Instructions for the task
Search the entries for the word "will" and copy each line that has it.

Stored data
>>>>>
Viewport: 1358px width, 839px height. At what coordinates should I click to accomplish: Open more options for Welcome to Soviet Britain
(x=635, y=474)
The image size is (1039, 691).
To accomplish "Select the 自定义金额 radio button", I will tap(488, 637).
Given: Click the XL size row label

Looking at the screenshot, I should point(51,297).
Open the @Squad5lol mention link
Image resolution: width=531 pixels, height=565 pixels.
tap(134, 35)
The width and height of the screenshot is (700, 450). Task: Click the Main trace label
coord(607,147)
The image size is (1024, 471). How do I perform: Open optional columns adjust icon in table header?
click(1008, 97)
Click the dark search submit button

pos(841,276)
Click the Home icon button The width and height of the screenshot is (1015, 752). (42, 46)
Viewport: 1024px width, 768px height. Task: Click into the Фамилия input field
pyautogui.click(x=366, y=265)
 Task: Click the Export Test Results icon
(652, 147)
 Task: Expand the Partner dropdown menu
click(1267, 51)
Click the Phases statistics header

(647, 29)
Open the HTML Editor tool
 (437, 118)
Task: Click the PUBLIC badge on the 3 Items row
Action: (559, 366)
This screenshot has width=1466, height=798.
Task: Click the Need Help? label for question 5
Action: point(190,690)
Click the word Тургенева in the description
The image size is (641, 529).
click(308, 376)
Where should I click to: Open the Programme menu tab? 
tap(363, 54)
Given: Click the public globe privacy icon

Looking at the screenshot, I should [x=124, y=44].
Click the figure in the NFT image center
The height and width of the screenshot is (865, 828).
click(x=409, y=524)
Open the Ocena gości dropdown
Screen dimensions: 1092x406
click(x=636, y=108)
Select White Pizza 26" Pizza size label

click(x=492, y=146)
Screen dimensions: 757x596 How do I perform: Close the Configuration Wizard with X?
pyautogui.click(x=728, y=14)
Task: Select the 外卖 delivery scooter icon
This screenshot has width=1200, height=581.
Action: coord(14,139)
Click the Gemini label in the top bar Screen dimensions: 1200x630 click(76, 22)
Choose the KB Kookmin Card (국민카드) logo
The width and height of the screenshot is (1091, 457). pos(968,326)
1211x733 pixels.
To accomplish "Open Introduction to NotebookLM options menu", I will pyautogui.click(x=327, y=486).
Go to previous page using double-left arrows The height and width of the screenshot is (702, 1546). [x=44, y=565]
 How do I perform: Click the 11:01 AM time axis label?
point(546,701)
<<<<<
Exercise output
To accomplish "Select the 自定义金额 radio button", I will tap(488, 637).
To accomplish "Open Introduction to NotebookLM options menu", I will pyautogui.click(x=327, y=486).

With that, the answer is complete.